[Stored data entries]
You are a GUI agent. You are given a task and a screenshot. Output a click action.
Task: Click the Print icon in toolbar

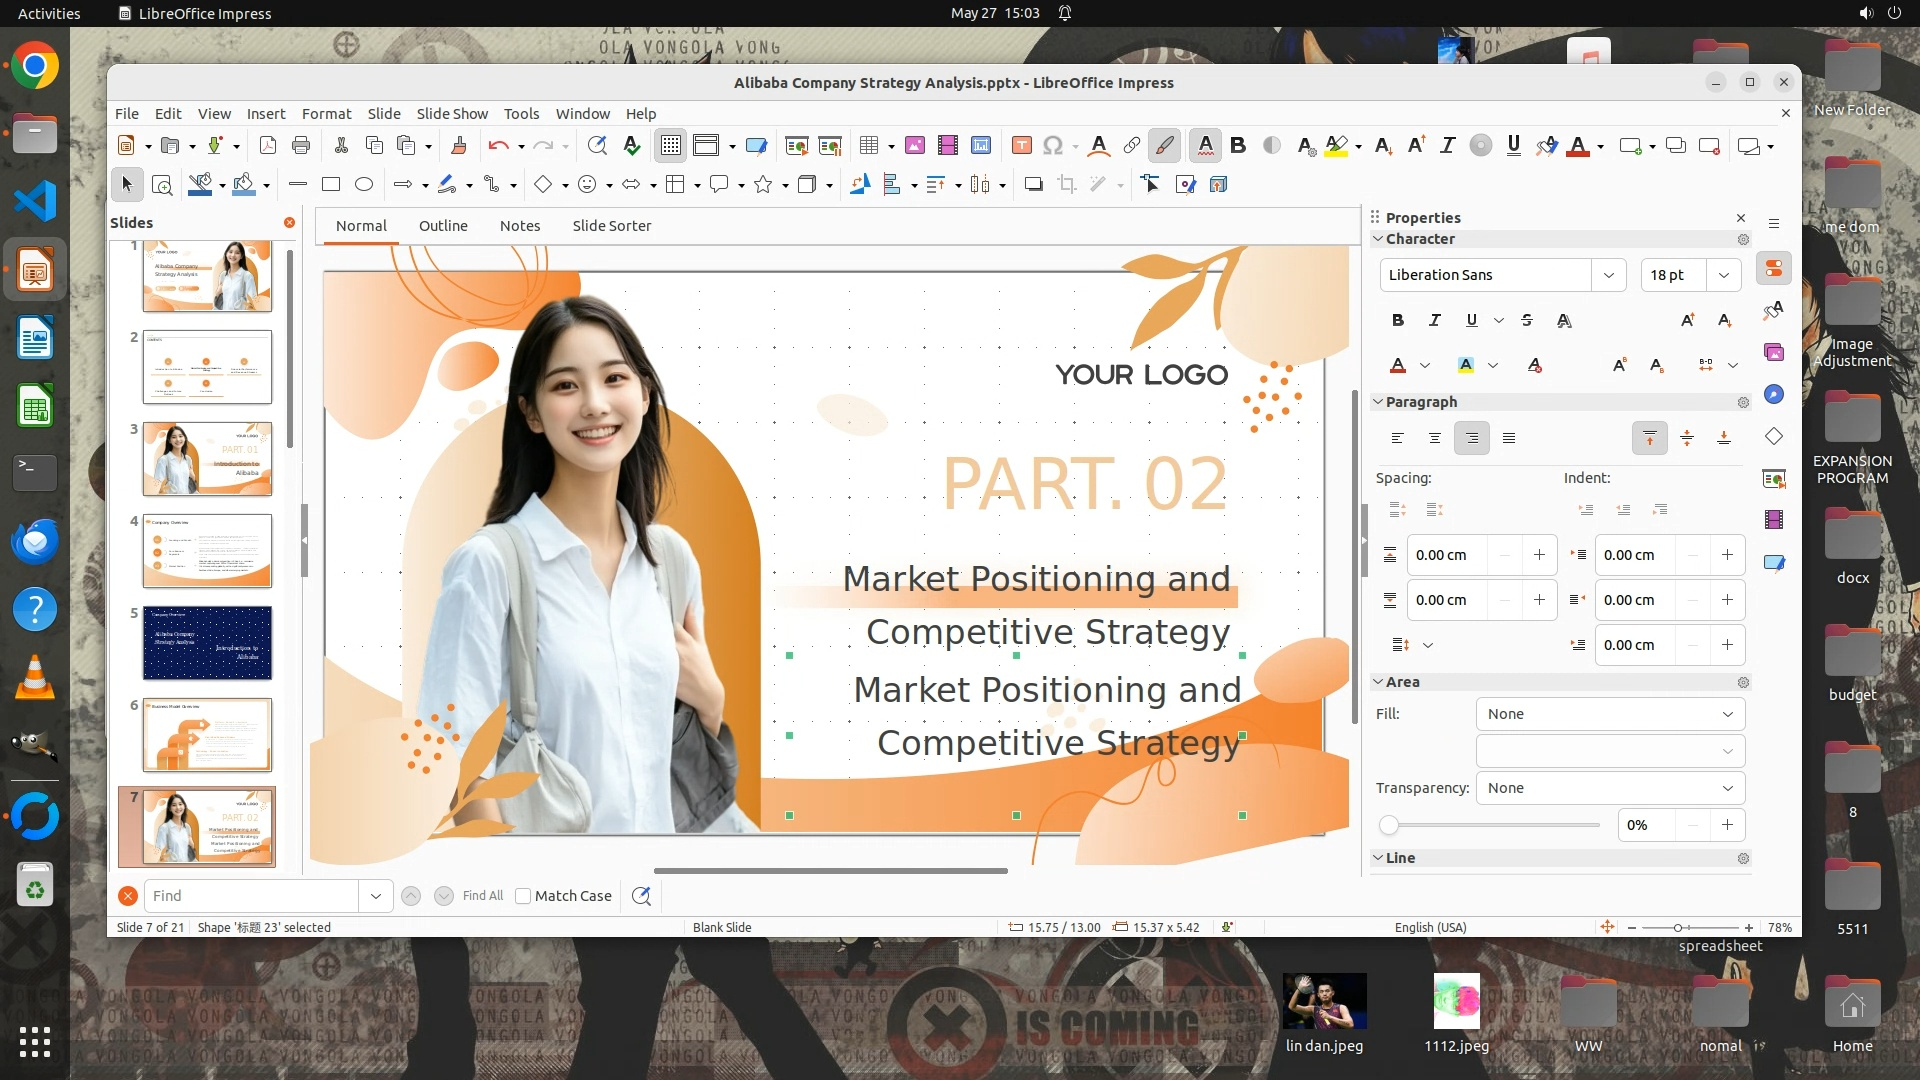pos(301,146)
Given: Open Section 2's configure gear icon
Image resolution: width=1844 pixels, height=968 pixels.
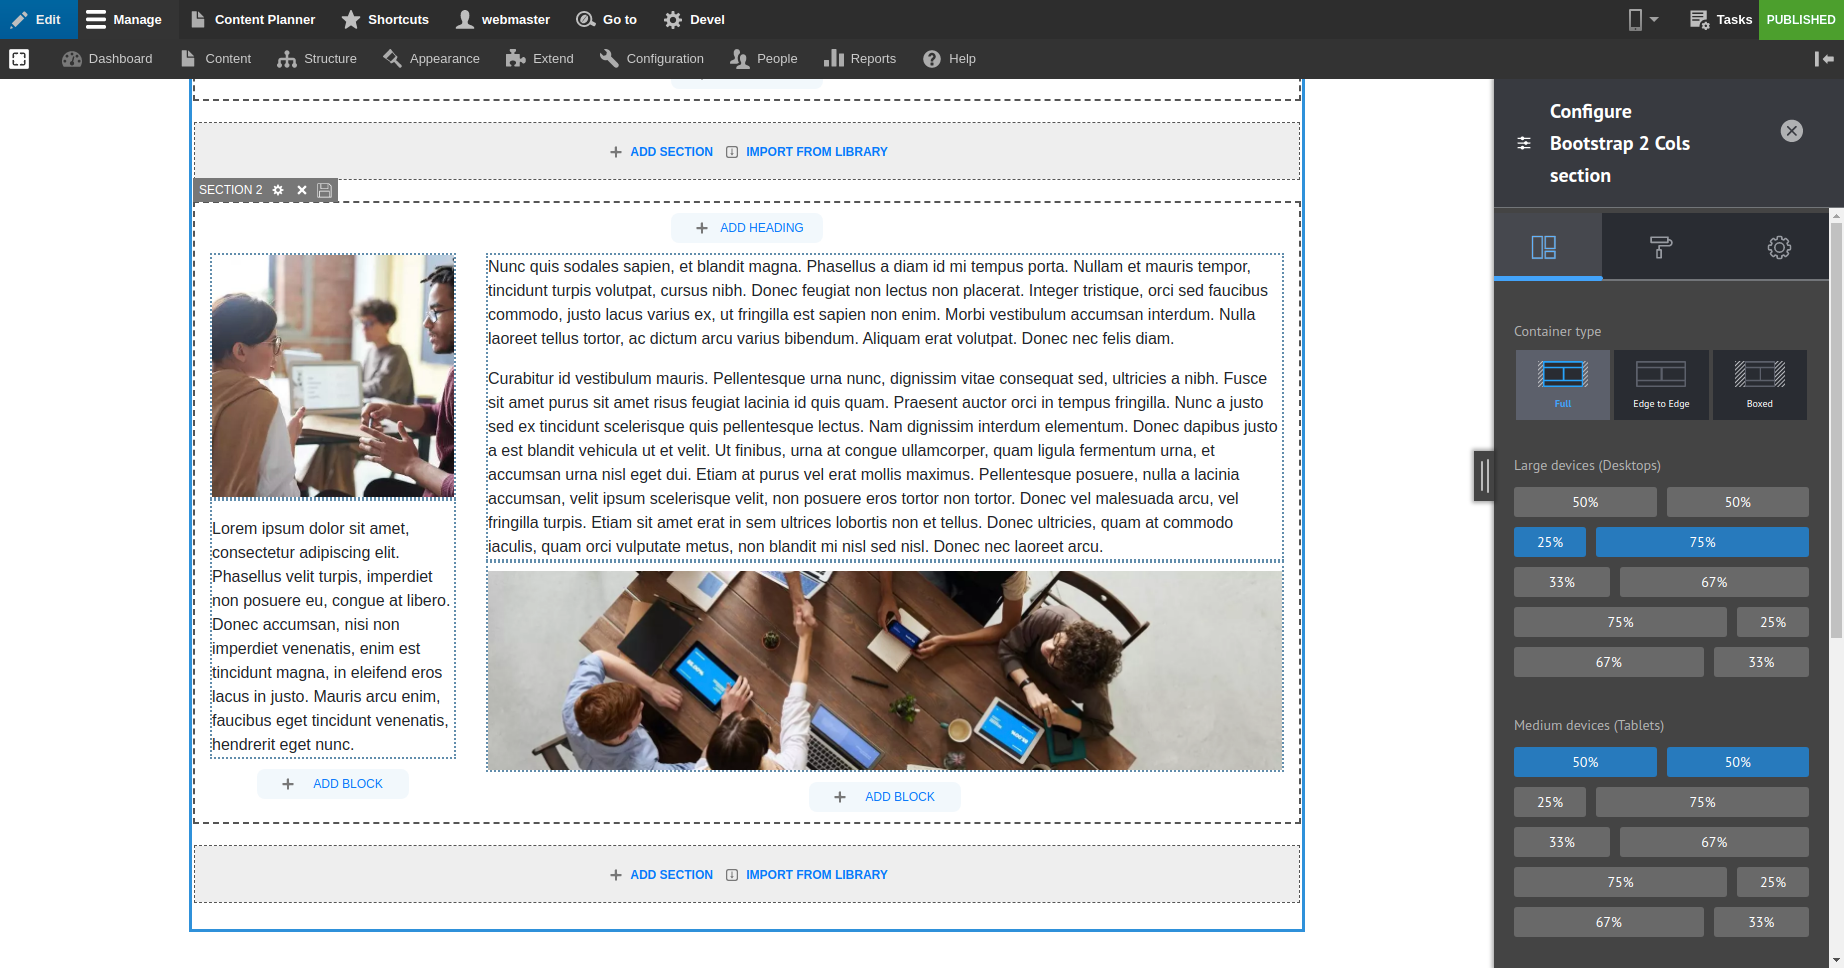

§ **WHAT IS BEING ASKED**
Produce the data again character for character, with the images left out.

§ **THE ANSWER**
You are a GUI agent. You are given a task and a screenshot. Output a click action.
Task: Click the Print icon in toolbar

pos(301,146)
Given: Open Section 2's configure gear icon
Image resolution: width=1844 pixels, height=968 pixels.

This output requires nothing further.